With the amount of information capture on the rise, cloud is more important than ever as it will be where these massive amounts of data will reside and flow through. This data needs to be organized - through data integration and data management - in order to produce valid results for advancement and efficiency gains.This needaffects all industries and touches every business. It is truly universal.

Today big data is pulling businesses in conflicting directions, with data technologies and tools fragmenting just when they need to converge. The enthusiastic adoption of innovative cloud-based applications coupled with the need to sustain legacy infrastructure further strains the data model. Finally, the need for streamlined processing and management of data is further exasperated by the insatiable drive for business insight. Companies need a data-centric approach that flexibly delivers broad perspectives drawn from a synthesis of traditional structured data and a rapidly expanding universe of free-form data.

So how did we get to this place? Enterprise data technologies evolved in a much simpler era, with separate disciplines emerging to address the basic challenges of data integration, data management, and data analytics. The actionable business intelligence comes from the analytics, but the analytics are only as good as the data normalized and delivered by the integration and management solutions.

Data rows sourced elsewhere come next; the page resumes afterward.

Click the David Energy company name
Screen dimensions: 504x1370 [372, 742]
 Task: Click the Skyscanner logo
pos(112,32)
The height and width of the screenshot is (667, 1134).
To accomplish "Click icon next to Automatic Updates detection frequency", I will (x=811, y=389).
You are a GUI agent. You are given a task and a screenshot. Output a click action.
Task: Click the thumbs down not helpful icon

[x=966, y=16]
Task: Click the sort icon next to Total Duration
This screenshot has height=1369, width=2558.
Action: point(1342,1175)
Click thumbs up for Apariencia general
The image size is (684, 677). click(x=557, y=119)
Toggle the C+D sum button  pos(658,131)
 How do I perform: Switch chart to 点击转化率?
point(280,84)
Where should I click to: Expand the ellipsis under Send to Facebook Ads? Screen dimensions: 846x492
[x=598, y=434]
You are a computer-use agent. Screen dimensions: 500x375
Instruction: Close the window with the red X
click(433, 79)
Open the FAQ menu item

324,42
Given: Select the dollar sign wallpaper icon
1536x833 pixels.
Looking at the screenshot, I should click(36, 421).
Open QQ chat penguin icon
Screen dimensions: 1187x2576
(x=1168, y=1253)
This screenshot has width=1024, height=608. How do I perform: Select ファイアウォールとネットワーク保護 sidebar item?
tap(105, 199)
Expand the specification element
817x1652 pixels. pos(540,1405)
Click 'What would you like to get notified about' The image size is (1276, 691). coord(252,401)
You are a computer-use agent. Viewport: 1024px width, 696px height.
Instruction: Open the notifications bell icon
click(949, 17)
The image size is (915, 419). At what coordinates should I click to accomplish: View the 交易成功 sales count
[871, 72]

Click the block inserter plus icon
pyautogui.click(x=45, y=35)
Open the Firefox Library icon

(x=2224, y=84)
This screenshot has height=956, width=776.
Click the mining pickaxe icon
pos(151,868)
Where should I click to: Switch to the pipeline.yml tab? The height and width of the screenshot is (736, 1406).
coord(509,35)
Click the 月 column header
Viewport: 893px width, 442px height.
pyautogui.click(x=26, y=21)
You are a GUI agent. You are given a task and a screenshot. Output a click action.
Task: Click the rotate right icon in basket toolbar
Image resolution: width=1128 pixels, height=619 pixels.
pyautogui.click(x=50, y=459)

A very old computer aphorism is still quite apt: Garbage in, garbage out. As enterprises struggle to cope with the growing data deluge, they need to optimize the data feeding their analytics engine, and this means taking a fresh look at how data is integrated and managed.

Currently, the data integration and data management solution providers are generally responding to the data explosion with a proliferation of tools. However, these distinct technology specializations don't give businesses a holistic data solution that can make sense of data spread across enterprise data centers and cloud-based platforms. This type of offering may even complicate the issue further.To change this, we need a confluence of data integration and data management.Fittingly, cloud is enabling this change and cloud-enabled platform service providers can offer a solution to this data conundrum.

In this new data world, a unified data integration and data management platform can streamline the complex tasks of matching, cleansing, and preparing all data for business intelligence (BI) applications. Versions and hierarchies are maintained, ensuring that data remains in sync.

A unified platform also makes it much easier to identify data sources and monitor interactions between applications that use the data. The context thus gained makes patterns and relationships more evident during data analysis, speeding up the delivery of actionable insights that inform business decisions.

Consider the possibilities when the healthcare industry starts using a data integration and data management service provider as its data integration broker and information hub.

A patient wearing a sensor device is monitored continuously by a mobile app, which transmits biometric data to the data integration and data management service cloud. There, the remotely collected data is integrated with the patient's electronic health record (EHR) and lab results. Analytics can then be realized with confidence. The result is a much bigger picture that improves diagnostics and enables more informed treatment decisions by clinicians and patients.

Increasingly, business success will be determined by the best use of data. The winners will be the ones who leverage the cloud to create the synergistic data whole out of the sum of the wildly increasing and disparate data parts. Companies that are successful here will be better able to identify customer needs, track market trends, more quickly diagnose a patient's illness, or even invent the next big disrupter.